Pára-brisa apaixonado

Qual a distância entre o amor, a paixão, o ridículo, o mico e o super-homem? Pode ser pequena ou não.
O amor é, muitas vezes, indescritível; a paixão, normalmente, incendeia o coração e dilata as artérias; o ridículo é uma questão de interpretação, discriminação, conceituação e é sinônimo de brega; o mico é uma armadilha imprevisível e o super-homem, bem, este não existe a não ser nos filmes de ficção e nos desenhos animados.
Um pára-brisa apaixonado é, nessa óptica, um romance entre dois vidros temperados, resistentes. Mas, como tais, podem virar caquinhos a qualquer momento. A matéria também ama, lógico que ao seu jeito e os mortais não são boas referências porque amam e deixam de amar tão abruptamente como o maracujá maduro caindo do pé.
Mas é verdade, caro leitor, as peças dos veículos se atraem e, diferentemente do imã, pólos com o mesmo campo magnético necessariamente não se opõem. É um manifesto do surrealismo materialista pós-moderno.
Dourados é berço de vanguardeiros. Os marketeiros já recorreram aos pombos para expressar a paixão, às flores, às focas, aos orangotangos, às pererecas, aos golfinhos, aos “out-doors”, aos anúncios em jornais, às cartas, aos buquês, mas ao pára-brisa, até então, não. Seria a límpida transparência?
O amor entre temperados explica a junção do pisca-pisca com o tanque de gasolina: aquela lampadinha amarela que acende no painel no Uno quando começa a acabar a gasolina!
O ineditismo, portanto, tem lá seu crédito. Será que no “reino matéria” um pára-brisa de uma Fusca pode se apaixonar pelo do Vectra? Há alguma chance para o vidro da jamanta se enamorar pelo do Ká?
Oras, a velha e desnecessária discriminação econômica e social servindo de modelo para a matéria.
Parabéns pára-brisa. Não precisa se envergonhar do seu amor e muito menos se importar com o que os outros dizem. A rebimboca da parafuseta é uma fuxiqueira nata, fala à toa.
O leitor deve começar a se atentar com quem o seu veículo vai se apaixonar ou por quem ele já se apaixonou. Sabe-se lá o frankstein que poderá surgir. O encontro entre veículos às vezes deixa os narizes destroçados.
A rebimboca da parafuseta diz que o amor do pára-brisa é duro na queda e tem uma rara fúria. Lança caquinhos em qualquer direção, sem pestanejar e a doce e lisa aparência esconde enormes fissuras. Nesse ponto a matéria torna-se tão imperfeita como os racionais.

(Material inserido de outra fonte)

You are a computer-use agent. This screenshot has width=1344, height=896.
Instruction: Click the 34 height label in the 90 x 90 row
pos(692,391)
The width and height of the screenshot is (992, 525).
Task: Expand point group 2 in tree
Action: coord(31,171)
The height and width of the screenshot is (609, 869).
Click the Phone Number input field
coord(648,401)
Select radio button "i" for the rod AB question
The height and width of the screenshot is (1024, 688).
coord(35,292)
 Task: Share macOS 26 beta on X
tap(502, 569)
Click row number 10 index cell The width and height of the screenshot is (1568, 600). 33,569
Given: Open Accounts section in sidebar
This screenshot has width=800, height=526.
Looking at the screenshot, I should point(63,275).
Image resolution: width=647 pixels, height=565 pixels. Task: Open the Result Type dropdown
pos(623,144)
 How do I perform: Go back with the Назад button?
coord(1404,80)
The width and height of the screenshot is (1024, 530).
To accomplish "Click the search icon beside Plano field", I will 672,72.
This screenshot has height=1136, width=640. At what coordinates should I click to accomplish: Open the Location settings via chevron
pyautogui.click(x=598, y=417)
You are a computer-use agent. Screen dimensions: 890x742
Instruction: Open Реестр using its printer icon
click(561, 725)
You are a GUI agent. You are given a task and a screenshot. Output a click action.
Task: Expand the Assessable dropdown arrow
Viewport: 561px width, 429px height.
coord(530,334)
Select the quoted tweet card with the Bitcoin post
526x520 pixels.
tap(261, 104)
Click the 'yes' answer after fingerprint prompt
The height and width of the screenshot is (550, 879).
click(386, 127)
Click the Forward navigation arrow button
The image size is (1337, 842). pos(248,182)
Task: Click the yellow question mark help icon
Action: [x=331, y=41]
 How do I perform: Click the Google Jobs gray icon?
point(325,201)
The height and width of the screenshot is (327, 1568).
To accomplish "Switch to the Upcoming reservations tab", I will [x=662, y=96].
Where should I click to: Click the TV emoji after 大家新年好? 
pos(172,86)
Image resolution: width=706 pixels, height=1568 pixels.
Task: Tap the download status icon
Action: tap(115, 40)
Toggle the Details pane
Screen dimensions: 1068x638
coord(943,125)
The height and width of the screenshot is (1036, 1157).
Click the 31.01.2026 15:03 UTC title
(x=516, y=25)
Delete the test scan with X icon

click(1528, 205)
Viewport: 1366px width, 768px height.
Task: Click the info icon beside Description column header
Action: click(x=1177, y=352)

Um pára-brisa apaixonado chega a amolecer o coração até mesmo de um bruto, ou bruta. Por conta disso afirmam: o amor pode tudo, até mesmo afrontar a ingenuidade e esconder, sob olhos lúcidos, o lado ríspido de cada um!
A humanidade ainda não viu tudo, com certeza. Nada como o surrealismo e a imaginação para tornar menos cruel e sofrida a vida no reino animal e no vizinho “reino matéria”. Dê-lhe Dejanira!